Filipina-Australian poet, editor, and reviewer

Ivy Alvarez is a New Zealand–based Filipina Australian poet, editor, and reviewer. Alvarez has had her work featured in various publications in Australia, Canada, England, the Philippines, New Zealand, Ireland, Russia, Scotland, Wales, the US, South Africa, and online.

==Early years==
Alvarez was born in the Philippines and grew up in Tasmania, Australia. While studying English at the University of Tasmania, she was published in various literary journals and anthologies, and subsequently became the reviews editor of Cordite Poetry Review, an Australian online poetry journal.

==Literary career==
In 2000, she won the Great Age Melbourne Writers Festival Poetry Slam. She moved to Aberdeen in 2002 and lived in Dublin between 2003 and 2004. In 2004, she was awarded a bursary from the Scottish Arvon Foundation and became the Special Poetry Guest to Dublin's Trinity College/Florida International University poetry summer program. She moved to Cardiff in 2004. During the same year, her poem "earth", which first appeared in the anthology Moorilla Mosaic: Contemporary Tasmanian Writing, was included in the Australian/Pacific Region Literacy Placement Test for Scholarships. Alvarez was awarded fellowships from MacDowell Colony (New Hampshire, USA) and Hawthornden Castle (Scotland) in 2005.

In 2006, she edited A Slice of Cherry Pie, a chapbook anthology inspired by David Lynch's TV show, Twin Peaks. That same year, she received a grant from Wales Arts International which enabled her to travel to Sydney and participate in The Red Room Company's "The Poetry Picture Show".

Her first poetry collection, Mortal, was released in 2006 by US publisher Red Morning Press. Craig Santos Perez, writing for Boxcar Poetry Review, called it "an incredible first collection" whose "casual tone, visceral imagery, and surprising figurative language keeps the reader engaged throughout."

In late 2006, Alvarez received The Australia Council Literature Board grant for poetry. She was invited on a writing residency by Fundación Valparaíso in Spain for April 2008, followed by a writing residency at the Booranga Writers Centre at Charles Sturt University in Wagga Wagga, New South Wales.

Alvarez was a Visiting Lecturer at the University of Chester in 2010 and a featured reader at Worcester College and Winchester University.

In May 2011, she spent two weeks at the Seoul Art Space (Yeonhui) and gave readings as a member of the Oz-Ko Tour of Korea. Her poem "Hold" was published and discussed in the Poetry Workshop section of The Guardian on 4 November 2011.

+--

** What you will do **
- 1) Do these statements agree with the Ivy Alvarez biography above? Answer yes or no for each and quote the words that decide it. (a) Alvarez grew up in Tasmania. (b) Her collection Mortal came out from a publisher in the UK. (c) She lived in Dublin before moving to Aberdeen.
- 2) According to the Ivy Alvarez biography above, in which anthology did her poem "earth" first appear?

Word and element pointing entries:
+--

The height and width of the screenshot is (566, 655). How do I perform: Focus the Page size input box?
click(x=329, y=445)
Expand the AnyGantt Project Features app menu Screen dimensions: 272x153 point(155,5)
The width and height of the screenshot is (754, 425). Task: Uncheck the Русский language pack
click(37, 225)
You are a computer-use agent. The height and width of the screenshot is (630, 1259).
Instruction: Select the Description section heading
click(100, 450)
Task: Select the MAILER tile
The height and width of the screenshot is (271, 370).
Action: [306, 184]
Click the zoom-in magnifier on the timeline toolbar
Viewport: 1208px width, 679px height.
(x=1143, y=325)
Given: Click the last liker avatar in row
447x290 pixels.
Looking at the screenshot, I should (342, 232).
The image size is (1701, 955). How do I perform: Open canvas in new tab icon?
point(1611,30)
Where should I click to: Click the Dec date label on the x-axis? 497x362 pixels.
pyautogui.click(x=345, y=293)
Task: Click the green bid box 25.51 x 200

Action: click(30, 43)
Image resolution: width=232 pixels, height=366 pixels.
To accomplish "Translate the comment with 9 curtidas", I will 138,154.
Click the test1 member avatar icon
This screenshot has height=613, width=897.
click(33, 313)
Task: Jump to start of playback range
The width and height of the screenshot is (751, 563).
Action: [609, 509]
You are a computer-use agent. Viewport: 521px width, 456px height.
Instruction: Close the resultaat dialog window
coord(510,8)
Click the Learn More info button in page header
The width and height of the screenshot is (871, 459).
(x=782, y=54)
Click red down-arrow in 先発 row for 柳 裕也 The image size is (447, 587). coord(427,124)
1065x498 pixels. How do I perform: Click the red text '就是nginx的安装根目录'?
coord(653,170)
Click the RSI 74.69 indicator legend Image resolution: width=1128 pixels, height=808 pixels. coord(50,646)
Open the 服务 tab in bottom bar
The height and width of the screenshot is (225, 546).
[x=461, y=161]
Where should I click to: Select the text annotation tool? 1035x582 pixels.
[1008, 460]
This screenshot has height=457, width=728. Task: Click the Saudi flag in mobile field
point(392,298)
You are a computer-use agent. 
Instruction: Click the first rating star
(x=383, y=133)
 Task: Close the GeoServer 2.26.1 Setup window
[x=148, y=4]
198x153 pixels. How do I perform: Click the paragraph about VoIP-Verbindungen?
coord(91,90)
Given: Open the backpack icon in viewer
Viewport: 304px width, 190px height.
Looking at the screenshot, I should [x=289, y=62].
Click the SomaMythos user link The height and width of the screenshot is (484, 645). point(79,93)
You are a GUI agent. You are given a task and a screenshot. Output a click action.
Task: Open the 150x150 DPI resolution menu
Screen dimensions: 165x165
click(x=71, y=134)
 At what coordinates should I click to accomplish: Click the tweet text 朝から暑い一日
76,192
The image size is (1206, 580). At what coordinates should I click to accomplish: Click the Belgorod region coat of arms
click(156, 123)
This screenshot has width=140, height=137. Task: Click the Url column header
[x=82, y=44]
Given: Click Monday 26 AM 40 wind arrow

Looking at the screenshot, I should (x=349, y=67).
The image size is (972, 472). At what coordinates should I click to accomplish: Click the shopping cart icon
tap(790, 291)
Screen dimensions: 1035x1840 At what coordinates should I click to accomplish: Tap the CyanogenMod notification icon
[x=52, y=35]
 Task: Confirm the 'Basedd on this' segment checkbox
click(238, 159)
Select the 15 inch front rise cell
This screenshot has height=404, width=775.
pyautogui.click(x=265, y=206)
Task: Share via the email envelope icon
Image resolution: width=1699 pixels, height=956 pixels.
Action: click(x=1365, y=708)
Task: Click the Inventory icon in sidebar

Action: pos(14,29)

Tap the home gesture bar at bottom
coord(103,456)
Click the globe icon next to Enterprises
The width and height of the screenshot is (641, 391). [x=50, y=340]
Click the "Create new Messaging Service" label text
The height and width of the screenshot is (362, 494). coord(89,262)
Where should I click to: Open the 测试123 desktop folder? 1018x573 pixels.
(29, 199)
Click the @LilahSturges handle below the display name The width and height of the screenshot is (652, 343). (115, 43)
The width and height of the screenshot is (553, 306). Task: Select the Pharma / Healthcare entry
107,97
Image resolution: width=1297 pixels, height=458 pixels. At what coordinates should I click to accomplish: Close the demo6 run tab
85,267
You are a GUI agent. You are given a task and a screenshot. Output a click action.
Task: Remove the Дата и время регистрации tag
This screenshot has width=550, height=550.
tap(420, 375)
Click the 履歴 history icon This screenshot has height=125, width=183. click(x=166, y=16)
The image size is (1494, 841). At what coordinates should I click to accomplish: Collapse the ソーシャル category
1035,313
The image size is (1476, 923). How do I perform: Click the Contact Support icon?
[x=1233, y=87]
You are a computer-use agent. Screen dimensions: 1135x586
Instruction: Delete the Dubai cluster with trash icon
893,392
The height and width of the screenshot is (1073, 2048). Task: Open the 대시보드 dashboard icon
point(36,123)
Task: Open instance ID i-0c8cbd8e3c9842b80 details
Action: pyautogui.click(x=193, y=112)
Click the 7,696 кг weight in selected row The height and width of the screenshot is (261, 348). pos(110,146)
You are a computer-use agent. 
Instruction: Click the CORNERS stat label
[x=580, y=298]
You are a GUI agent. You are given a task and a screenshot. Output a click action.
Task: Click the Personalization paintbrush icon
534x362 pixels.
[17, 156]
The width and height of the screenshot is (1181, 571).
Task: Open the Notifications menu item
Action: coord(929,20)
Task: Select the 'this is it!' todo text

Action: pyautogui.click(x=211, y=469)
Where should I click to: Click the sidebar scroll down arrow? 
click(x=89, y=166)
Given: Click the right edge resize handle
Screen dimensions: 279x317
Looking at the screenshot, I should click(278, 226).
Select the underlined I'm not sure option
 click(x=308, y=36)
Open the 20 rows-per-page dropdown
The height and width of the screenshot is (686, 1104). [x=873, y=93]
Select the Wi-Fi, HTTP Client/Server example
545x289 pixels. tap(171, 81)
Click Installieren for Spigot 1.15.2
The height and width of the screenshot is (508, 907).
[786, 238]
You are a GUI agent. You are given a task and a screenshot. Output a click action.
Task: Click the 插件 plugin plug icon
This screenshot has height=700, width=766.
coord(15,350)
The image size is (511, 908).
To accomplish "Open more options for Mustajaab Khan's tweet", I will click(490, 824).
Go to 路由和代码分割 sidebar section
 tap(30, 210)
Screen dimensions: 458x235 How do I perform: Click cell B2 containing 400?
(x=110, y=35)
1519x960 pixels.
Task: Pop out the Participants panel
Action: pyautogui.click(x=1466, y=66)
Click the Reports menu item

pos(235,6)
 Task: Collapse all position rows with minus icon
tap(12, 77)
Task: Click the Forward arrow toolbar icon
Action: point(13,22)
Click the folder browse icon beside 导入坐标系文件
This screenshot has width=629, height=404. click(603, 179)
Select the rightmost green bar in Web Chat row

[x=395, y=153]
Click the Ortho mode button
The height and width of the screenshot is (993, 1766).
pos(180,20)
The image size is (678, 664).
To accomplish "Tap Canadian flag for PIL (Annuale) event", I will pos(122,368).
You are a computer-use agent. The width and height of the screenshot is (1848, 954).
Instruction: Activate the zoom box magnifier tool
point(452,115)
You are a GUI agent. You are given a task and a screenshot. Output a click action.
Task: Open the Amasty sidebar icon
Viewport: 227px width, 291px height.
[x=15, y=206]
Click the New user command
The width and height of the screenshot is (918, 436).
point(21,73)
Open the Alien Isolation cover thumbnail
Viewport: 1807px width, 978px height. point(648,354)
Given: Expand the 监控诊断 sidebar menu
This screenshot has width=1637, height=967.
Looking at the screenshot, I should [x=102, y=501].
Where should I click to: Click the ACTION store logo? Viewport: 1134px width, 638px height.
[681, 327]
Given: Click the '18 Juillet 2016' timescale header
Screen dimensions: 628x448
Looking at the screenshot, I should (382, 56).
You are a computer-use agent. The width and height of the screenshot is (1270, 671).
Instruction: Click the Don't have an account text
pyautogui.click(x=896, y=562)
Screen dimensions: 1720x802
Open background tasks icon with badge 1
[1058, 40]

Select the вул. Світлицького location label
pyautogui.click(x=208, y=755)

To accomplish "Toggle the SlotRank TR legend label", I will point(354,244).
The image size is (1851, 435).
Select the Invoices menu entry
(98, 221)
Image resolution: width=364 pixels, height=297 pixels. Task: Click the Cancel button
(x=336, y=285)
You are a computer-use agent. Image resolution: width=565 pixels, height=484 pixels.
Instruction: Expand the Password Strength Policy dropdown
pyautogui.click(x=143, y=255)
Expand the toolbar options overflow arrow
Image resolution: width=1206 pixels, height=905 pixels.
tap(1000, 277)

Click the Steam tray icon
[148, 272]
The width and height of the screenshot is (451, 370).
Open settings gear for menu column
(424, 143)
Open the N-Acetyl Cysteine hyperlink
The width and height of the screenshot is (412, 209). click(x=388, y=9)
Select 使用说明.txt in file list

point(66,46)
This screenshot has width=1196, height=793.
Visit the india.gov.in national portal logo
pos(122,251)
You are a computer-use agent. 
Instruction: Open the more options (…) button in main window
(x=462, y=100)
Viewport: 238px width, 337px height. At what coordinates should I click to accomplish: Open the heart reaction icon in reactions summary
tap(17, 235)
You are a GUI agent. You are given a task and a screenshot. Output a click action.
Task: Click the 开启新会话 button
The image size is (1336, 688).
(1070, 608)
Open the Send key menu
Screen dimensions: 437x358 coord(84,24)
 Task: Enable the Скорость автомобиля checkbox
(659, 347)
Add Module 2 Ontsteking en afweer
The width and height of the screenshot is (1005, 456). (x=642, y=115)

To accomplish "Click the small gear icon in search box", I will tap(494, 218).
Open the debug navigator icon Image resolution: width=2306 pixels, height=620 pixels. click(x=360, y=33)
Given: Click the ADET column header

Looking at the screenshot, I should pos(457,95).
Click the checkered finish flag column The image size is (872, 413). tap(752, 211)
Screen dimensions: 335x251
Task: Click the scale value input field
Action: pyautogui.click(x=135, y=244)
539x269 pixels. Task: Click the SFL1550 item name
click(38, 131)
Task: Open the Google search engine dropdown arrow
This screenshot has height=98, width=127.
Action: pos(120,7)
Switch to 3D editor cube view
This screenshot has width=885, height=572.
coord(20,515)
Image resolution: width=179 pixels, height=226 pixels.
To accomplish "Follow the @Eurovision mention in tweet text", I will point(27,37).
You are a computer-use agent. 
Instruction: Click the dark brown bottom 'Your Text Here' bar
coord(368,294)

+--

** Answers for the exercise **
- 1)
(a) Yes: "grew up in Tasmania, Australia"
(b) No: "released in 2006 by US publisher Red Morning Press"
(c) No: "She moved to Aberdeen in 2002 and lived in Dublin between 2003 and 2004."

- 2) Moorilla Mosaic: Contemporary Tasmanian Writing